As of the 2020 United States census, there were 1,505 people, 793 households, and 497 families residing in the town.

===2000 census===
As of the census of 2000, there were 3,206 people, 845 households, and 549 families residing in the town. The population density was 965.8 PD/sqmi. There were 948 housing units at an average density of 285.6 /sqmi. The racial makeup of the town was 25.73% White, 73.46% African American, 0.12% Native American, 0.12% Asian, 0.37% from other races, and 0.19% from two or more races. Hispanic or Latino of any race comprised 0.34% of the population.

There were 845 households, out of which 29.8% had children under the age of 18 living with them, 30.1% were married couples living together, 29.5% had a female householder with no husband present, and 35.0% were non-families. 32.9% of all households were made up of individuals, and 14.7% had someone living alone who was 65 years of age or older. The average household size was 2.46 and the average family size was 3.13.

The town's population was spread out, with 18.8% under the age of 18, 12.4% from 18 to 24, 37.0% from 25 to 44, 20.4% from 45 to 64, and 11.3% who were 65 years of age or older. The median age was 35 years. For every 100 females, there were 180.2 males. For every 100 females age 18 and over, there were 195.2 males.

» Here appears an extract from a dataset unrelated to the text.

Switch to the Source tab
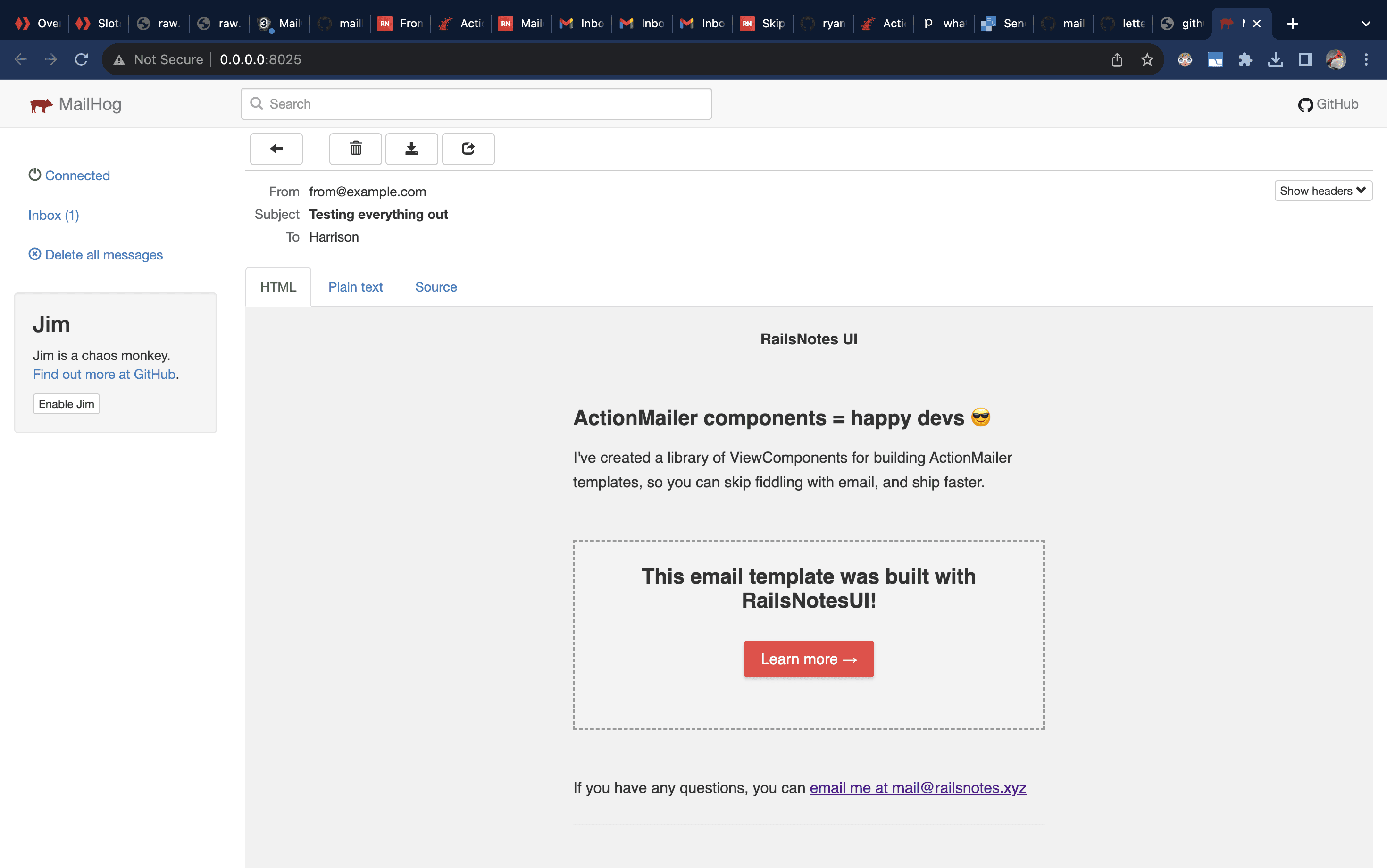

The median income for a household in the town was $17,083, and the median income for a family was $26,097. Males had a median income of $26,759 versus $19,471 for females. The per capita income for the town was $8,940. About 26.4% of families and 37.8% of the population live below the poverty line, including 49.8% of those under age 18 and 26.9% of those age 65 or over.